◆ Job ◆
Copy out word for word the entries from the first line through the line containing "tap(1133, 185)", with both ends included.

◆ Exercise input ◆
————————
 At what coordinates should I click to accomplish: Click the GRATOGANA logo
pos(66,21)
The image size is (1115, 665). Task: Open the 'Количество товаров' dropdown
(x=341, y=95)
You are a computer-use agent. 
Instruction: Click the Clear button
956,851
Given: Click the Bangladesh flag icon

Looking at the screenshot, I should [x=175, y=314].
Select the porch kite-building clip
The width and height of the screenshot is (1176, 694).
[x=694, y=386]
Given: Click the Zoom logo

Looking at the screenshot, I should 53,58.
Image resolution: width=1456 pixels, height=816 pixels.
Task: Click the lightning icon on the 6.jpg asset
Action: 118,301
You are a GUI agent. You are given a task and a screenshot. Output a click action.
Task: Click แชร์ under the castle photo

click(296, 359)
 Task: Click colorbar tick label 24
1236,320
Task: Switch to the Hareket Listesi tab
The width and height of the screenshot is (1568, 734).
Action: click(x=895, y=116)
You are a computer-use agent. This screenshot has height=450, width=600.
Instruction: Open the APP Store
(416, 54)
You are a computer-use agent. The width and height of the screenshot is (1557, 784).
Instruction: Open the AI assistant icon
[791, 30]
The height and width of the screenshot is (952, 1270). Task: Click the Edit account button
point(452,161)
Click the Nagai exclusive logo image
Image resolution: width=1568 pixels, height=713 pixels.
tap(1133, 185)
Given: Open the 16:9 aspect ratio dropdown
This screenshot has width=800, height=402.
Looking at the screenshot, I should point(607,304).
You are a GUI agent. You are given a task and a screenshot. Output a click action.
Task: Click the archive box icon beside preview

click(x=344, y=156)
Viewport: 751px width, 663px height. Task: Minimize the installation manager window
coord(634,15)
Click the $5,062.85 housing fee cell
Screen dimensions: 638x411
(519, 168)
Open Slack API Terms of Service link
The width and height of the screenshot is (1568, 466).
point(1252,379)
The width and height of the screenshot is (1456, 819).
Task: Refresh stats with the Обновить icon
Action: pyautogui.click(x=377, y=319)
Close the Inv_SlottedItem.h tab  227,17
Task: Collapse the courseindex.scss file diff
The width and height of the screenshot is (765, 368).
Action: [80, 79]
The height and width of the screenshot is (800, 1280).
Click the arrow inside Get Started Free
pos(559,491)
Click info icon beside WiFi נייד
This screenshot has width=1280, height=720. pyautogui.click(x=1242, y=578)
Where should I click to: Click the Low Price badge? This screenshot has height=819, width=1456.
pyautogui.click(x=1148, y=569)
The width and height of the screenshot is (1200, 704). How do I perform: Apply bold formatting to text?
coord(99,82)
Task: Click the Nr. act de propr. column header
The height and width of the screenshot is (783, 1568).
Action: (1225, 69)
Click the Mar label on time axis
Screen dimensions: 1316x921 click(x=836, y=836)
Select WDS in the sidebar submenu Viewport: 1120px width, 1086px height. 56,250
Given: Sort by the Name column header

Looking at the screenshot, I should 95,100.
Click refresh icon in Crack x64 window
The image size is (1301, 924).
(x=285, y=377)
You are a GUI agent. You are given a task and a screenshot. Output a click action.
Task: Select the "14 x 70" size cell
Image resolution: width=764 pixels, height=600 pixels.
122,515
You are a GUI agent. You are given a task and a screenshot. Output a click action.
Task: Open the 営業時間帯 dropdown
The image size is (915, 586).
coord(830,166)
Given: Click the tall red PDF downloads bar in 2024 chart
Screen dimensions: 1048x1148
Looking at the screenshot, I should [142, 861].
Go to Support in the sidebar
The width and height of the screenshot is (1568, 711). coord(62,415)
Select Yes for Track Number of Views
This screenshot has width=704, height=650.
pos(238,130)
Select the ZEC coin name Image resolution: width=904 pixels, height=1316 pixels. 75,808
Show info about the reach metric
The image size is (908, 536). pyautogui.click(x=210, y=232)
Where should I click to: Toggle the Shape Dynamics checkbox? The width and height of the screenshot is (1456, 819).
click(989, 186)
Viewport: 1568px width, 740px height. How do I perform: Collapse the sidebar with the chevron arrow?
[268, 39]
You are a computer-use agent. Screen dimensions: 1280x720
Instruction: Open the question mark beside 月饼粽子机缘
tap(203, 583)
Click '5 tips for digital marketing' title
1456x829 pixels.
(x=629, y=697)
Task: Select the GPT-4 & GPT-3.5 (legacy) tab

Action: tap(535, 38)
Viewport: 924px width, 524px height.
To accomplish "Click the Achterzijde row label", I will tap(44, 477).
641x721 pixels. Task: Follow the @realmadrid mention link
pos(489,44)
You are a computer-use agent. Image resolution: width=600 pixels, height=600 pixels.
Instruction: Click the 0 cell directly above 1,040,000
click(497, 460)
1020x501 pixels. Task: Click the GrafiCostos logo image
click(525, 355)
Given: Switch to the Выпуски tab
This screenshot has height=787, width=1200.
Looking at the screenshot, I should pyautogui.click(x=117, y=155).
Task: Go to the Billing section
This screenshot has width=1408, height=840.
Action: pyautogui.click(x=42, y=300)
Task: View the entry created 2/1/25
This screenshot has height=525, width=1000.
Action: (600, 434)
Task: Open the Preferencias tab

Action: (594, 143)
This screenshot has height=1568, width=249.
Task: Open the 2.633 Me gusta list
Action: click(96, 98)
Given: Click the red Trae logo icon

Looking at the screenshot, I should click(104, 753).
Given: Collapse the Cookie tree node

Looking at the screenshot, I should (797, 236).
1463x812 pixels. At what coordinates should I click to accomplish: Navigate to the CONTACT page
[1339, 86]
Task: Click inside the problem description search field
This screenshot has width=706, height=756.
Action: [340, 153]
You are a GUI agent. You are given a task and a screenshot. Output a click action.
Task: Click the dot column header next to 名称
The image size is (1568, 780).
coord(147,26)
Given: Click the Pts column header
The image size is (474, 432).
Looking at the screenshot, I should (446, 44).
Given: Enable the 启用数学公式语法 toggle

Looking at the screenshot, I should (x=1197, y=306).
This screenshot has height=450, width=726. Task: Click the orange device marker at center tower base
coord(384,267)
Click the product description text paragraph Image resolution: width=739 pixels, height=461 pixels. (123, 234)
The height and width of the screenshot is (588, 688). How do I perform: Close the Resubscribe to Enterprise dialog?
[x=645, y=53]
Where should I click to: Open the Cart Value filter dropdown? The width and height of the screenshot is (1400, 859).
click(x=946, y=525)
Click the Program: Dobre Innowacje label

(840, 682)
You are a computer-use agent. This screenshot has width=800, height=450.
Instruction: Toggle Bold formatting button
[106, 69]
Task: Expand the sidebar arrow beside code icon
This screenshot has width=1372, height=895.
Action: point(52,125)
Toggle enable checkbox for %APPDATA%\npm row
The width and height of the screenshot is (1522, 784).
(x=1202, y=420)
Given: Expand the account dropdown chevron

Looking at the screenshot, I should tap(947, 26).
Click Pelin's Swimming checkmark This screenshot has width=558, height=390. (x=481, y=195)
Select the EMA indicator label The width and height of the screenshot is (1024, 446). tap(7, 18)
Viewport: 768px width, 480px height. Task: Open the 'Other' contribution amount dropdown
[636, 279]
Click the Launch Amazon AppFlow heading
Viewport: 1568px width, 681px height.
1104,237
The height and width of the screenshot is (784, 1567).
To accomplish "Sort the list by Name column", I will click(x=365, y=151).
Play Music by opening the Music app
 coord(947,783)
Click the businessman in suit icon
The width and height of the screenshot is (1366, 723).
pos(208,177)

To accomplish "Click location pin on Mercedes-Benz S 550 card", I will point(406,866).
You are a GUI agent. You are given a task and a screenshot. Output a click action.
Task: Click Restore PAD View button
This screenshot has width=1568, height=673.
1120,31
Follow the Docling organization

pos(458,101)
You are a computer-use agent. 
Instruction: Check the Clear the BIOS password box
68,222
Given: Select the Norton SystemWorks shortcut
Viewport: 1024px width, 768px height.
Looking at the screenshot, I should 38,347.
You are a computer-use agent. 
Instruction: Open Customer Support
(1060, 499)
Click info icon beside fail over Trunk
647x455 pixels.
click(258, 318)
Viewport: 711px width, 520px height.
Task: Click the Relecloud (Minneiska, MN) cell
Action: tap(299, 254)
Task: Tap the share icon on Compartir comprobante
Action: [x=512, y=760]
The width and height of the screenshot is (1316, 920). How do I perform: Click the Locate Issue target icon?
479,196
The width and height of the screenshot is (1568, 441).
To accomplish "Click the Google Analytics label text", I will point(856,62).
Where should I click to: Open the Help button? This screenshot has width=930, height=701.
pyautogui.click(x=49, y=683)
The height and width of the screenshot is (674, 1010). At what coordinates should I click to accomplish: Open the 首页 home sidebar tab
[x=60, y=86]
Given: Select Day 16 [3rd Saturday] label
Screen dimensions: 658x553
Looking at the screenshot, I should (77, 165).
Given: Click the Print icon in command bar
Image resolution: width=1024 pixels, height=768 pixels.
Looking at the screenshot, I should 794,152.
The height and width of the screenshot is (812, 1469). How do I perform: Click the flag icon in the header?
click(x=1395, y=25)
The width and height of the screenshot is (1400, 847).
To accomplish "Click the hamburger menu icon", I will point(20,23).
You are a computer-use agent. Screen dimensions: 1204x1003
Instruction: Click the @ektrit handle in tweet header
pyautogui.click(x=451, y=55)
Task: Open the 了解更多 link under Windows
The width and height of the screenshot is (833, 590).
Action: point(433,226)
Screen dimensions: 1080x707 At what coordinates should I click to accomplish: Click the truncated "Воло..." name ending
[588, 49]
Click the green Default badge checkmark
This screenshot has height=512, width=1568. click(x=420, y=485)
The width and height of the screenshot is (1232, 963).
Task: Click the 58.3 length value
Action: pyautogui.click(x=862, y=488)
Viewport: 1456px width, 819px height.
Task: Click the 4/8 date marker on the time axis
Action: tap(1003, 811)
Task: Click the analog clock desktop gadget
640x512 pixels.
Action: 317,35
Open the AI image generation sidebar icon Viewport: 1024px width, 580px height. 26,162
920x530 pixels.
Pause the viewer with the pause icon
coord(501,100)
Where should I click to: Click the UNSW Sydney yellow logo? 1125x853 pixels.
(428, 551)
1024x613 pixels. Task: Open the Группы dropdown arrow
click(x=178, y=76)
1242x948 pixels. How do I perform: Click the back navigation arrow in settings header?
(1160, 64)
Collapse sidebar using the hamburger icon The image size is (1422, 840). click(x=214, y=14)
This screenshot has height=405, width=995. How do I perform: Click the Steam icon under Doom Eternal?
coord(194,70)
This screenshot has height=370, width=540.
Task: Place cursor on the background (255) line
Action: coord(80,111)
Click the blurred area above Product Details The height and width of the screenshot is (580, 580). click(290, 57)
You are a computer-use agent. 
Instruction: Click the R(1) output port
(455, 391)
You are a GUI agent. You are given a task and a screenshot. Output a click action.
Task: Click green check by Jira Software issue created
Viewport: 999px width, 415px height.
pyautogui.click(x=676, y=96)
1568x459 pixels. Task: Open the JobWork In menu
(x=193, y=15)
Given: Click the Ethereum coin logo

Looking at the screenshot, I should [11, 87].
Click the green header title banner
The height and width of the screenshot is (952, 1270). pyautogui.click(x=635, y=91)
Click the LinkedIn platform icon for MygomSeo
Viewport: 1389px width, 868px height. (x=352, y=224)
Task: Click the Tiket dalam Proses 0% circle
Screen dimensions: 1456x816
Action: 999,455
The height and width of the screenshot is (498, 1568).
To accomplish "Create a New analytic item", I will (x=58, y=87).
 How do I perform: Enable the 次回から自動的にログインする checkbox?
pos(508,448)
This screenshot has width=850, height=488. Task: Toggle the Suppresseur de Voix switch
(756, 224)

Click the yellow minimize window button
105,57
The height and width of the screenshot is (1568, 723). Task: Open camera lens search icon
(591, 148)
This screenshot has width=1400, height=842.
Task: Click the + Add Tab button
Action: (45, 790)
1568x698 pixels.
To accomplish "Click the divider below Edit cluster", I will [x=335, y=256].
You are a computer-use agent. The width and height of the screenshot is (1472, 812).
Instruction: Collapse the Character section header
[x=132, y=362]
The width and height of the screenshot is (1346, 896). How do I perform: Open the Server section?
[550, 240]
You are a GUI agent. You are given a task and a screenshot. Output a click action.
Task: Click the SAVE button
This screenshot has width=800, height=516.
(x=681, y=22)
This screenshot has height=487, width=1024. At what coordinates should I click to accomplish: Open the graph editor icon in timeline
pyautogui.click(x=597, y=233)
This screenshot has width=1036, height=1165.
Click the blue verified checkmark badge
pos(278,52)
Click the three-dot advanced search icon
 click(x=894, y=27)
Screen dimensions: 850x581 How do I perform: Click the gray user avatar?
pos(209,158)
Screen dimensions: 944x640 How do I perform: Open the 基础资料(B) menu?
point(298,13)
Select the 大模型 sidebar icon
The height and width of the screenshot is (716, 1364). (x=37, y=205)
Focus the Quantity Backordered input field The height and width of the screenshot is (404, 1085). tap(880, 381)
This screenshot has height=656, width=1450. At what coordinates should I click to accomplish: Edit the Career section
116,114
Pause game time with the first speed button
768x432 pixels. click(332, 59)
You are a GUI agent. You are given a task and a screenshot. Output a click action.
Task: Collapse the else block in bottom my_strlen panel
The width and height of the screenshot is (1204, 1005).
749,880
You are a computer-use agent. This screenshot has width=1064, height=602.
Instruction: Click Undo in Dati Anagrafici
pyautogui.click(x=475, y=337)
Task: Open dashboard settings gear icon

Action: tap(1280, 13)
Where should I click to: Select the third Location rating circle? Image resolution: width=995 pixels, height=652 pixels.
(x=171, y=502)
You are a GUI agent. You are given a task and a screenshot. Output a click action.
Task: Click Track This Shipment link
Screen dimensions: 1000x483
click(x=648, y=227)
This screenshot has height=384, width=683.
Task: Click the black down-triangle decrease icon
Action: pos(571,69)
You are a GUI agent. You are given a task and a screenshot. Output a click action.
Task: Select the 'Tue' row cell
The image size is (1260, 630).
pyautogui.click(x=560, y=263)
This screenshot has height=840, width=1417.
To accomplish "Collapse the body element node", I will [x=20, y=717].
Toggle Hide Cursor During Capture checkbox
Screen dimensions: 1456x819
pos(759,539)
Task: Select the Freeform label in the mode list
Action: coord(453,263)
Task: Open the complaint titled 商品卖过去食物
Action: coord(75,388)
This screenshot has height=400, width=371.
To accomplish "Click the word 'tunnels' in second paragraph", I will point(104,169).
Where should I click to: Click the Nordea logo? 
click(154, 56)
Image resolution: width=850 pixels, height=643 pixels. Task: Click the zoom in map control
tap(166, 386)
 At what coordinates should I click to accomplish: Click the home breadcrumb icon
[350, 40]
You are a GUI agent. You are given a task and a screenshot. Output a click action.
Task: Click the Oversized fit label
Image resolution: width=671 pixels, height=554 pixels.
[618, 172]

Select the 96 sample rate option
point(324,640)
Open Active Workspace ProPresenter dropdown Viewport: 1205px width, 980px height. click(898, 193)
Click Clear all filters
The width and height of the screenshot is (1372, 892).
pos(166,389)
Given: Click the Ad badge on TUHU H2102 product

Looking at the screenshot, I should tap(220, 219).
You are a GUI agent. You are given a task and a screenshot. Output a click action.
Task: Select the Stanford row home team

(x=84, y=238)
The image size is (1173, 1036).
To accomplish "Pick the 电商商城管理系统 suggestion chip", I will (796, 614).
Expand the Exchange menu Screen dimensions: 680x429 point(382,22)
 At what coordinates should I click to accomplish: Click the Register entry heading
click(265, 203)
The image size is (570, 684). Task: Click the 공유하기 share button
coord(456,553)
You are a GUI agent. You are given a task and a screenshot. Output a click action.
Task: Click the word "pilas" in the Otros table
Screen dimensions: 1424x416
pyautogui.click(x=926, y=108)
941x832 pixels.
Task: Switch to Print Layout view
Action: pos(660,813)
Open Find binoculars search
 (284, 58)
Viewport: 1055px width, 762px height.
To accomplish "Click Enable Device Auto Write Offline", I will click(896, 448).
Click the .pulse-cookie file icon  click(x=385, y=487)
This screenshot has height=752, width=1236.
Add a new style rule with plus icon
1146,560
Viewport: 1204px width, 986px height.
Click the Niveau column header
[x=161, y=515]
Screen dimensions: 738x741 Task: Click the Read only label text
————————
◆ Complete answer ◆
 At what coordinates should I click to accomplish: Click the GRATOGANA logo
pos(66,21)
The image size is (1115, 665). Task: Open the 'Количество товаров' dropdown
(x=341, y=95)
You are a computer-use agent. 
Instruction: Click the Clear button
956,851
Given: Click the Bangladesh flag icon

Looking at the screenshot, I should [x=175, y=314].
Select the porch kite-building clip
The width and height of the screenshot is (1176, 694).
[x=694, y=386]
Given: Click the Zoom logo

Looking at the screenshot, I should 53,58.
Image resolution: width=1456 pixels, height=816 pixels.
Task: Click the lightning icon on the 6.jpg asset
Action: 118,301
You are a GUI agent. You are given a task and a screenshot. Output a click action.
Task: Click แชร์ under the castle photo

click(296, 359)
 Task: Click colorbar tick label 24
1236,320
Task: Switch to the Hareket Listesi tab
The width and height of the screenshot is (1568, 734).
Action: click(x=895, y=116)
You are a computer-use agent. This screenshot has height=450, width=600.
Instruction: Open the APP Store
(416, 54)
You are a computer-use agent. The width and height of the screenshot is (1557, 784).
Instruction: Open the AI assistant icon
[791, 30]
The height and width of the screenshot is (952, 1270). Task: Click the Edit account button
point(452,161)
Click the Nagai exclusive logo image
Image resolution: width=1568 pixels, height=713 pixels.
tap(1133, 185)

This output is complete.